Auf der Oberseite liegt der unmittelbare Widerstand beim mittleren Bollinger-Band, dem 20-Tage-SMA, um 1,1628, gefolgt vom oberen Bollinger-Band nahe 1,1695. Auf der Unterseite liegt die erste Unterstützung beim 100-Tage-SMA und dem unteren Bollinger-Band im Bereich von 1,1560, wobei ein nachhaltiger Bruch unter diese Zone erforderlich wäre, um den derzeit konstruktiven Ton zu untergraben und den Weg für eine tiefere Korrektur zu öffnen.
(Die technische Analyse dieser Nachricht wurde mithilfe eines KI-Tools verfasst. Mehr erfahren.)
Euro - Häufig gestellte Fragen (FAQ)
Der Euro ist die Währung der 19 Länder der Europäischen Union, die zur Eurozone gehören. Nach dem US-Dollar ist er die am zweithäufigsten gehandelte Währung der Welt. Im Jahr 2022 machte er 31 % aller Devisentransaktionen aus, mit einem durchschnittlichen Tagesumsatz von über 2,2 Billionen US-Dollar pro Tag. Der EUR/USD ist das am meisten gehandelte Währungspaar der Welt und macht schätzungsweise 30 % aller Transaktionen aus. Es folgen der EUR/JPY mit 4 %, der EUR/GBP mit 3 % und der EUR/AUD mit 2 %.
Die Europäische Zentralbank (EZB) in Frankfurt, Deutschland, ist die Zentralbank der Eurozone. Sie legt die Zinssätze fest und steuert die Geldpolitik. Das Hauptziel der EZB ist die Preisstabilität, was entweder die Kontrolle der Inflation oder die Förderung des Wachstums bedeutet. Ihr wichtigstes Instrument ist die Anhebung oder Senkung der Zinssätze. Relativ hohe Zinssätze oder die Erwartung höherer Zinssätze stärken in der Regel den Euro und umgekehrt. Der EZB-Rat trifft geldpolitische Entscheidungen in acht Sitzungen pro Jahr. Diese werden von den Leitern der nationalen Zentralbanken der Eurozone und sechs ständigen Mitgliedern, darunter EZB-Präsidentin Christine Lagarde, getroffen.
Die Inflation in der Eurozone, gemessen am harmonisierten Verbraucherpreisindex (HVPI), ist ein entscheidender Faktor für den Euro. Übertrifft die Inflation die Erwartungen und das Ziel von 2 % der Europäischen Zentralbank (EZB), wird die EZB wahrscheinlich die Zinsen anheben müssen, um die Preisstabilität zu sichern.
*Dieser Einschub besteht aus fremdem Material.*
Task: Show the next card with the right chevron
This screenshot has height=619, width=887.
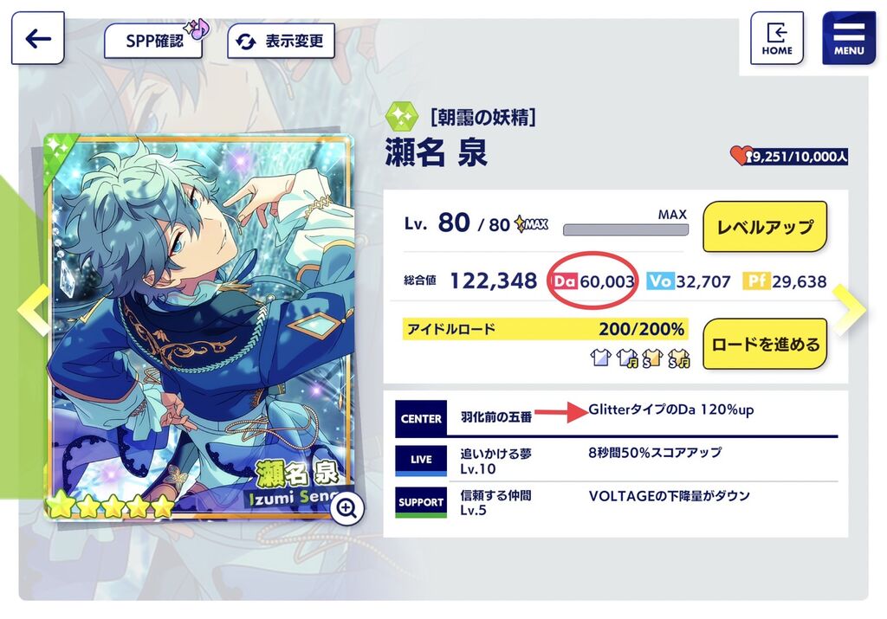Action: click(849, 309)
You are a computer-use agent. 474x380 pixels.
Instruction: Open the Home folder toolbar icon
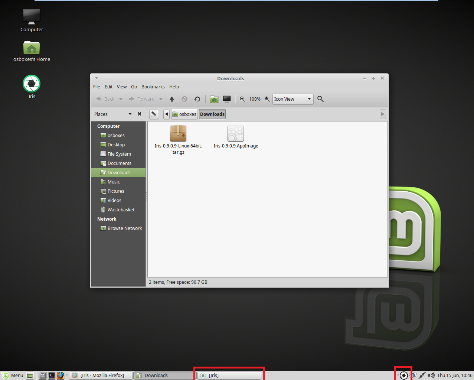[x=214, y=99]
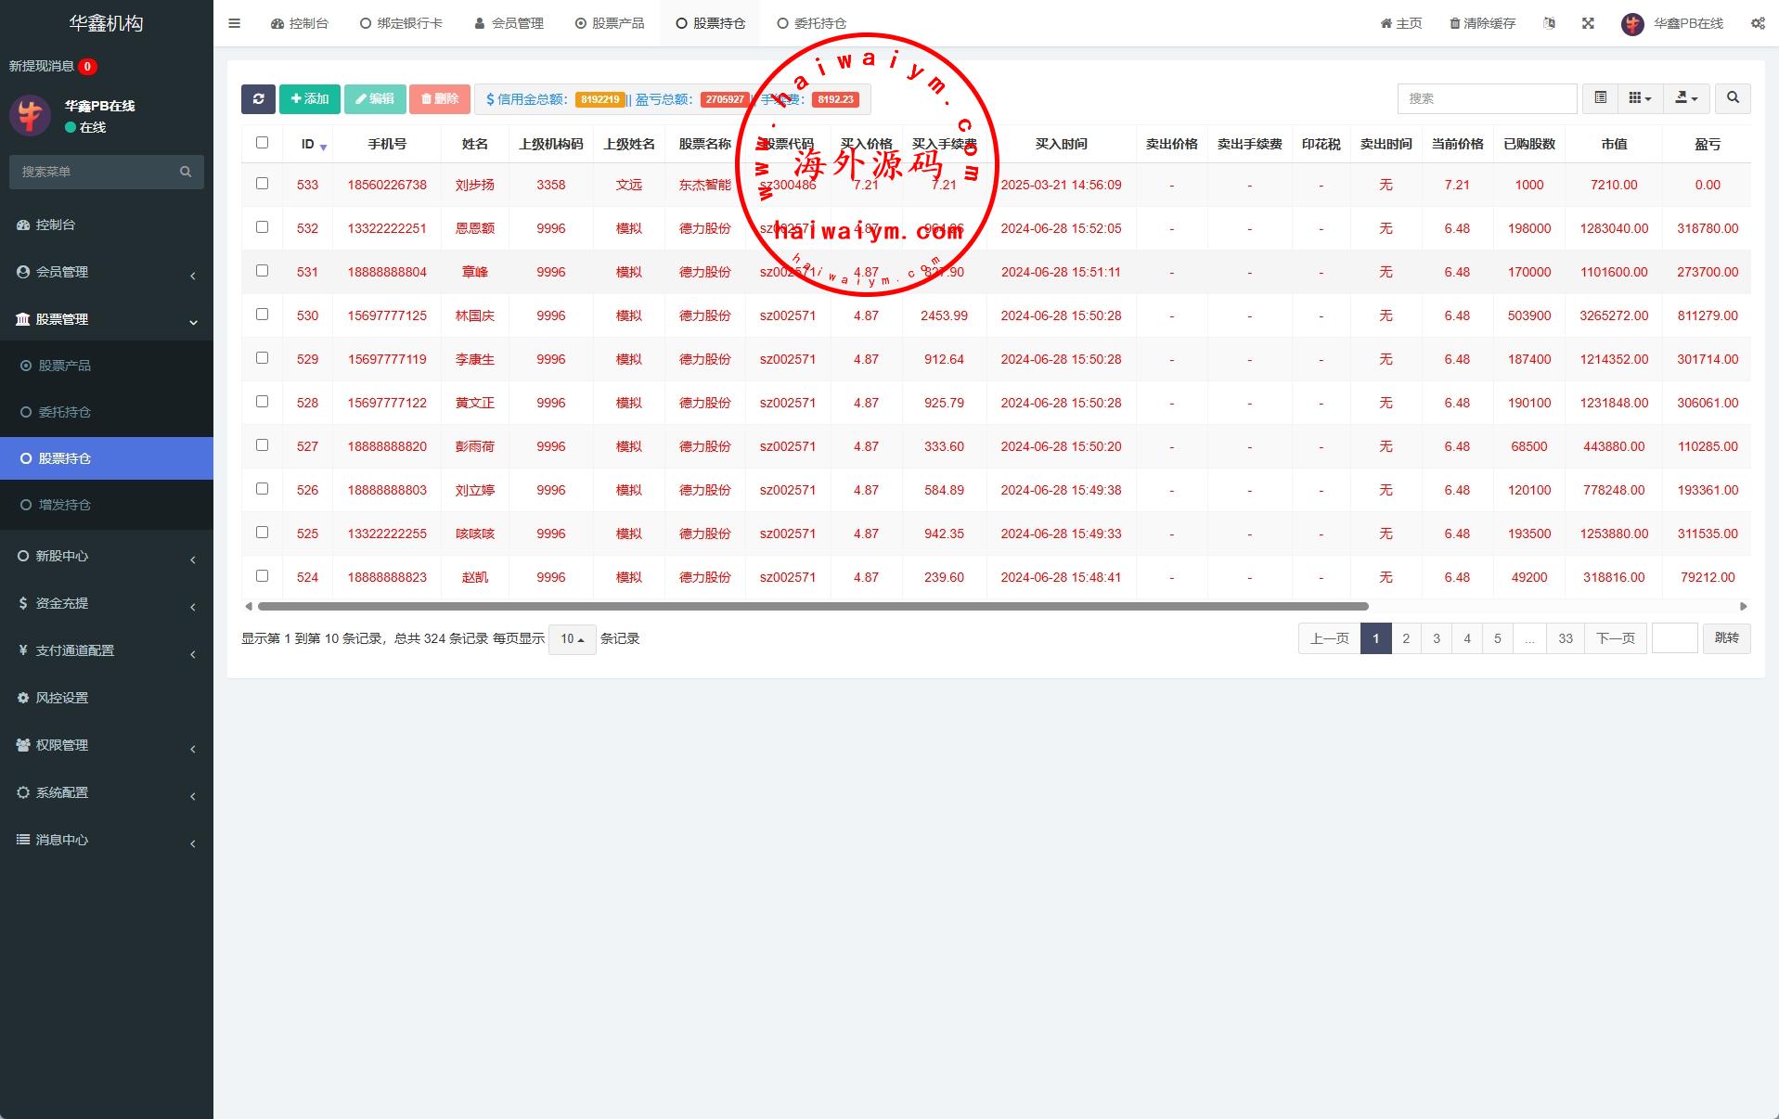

Höhere Zinsen im Vergleich zu anderen Währungsräumen machen den Euro attraktiver für globale Investoren und stärken somit die Währung.
Veröffentlichungen von Wirtschaftsdaten beeinflussen die Gesundheit der Wirtschaft und somit den Euro. Indikatoren wie das Bruttoinlandsprodukt (BIP), Einkaufsmanagerindizes (PMI), Beschäftigungszahlen und Konsumentenstimmung geben Hinweise auf die Entwicklung der gemeinsamen Währung. Eine starke Wirtschaft stützt den Euro, da sie ausländische Investitionen anzieht und möglicherweise die Europäische Zentralbank (EZB) zu Zinserhöhungen bewegt. Schwache Daten hingegen lassen den Euro oft fallen. Besonders relevant sind hierbei die Daten der vier größten Volkswirtschaften des Euroraums – Deutschland, Frankreich, Italien und Spanien –, die rund 75 % der Eurozonen-Wirtschaft ausmachen.
Ein entscheidender Faktor für den Euro ist die Handelsbilanz, die den Unterschied zwischen den Einnahmen aus Exporten und den Ausgaben für Importe eines Landes über einen bestimmten Zeitraum misst. Wenn ein Land gefragte Exportgüter herstellt, erhöht sich die Nachfrage nach seiner Währung, da ausländische Käufer diese Waren erwerben wollen. Eine positive Handelsbilanz stärkt somit den Euro, während ein Handelsdefizit die Währung unter Druck setzen kann.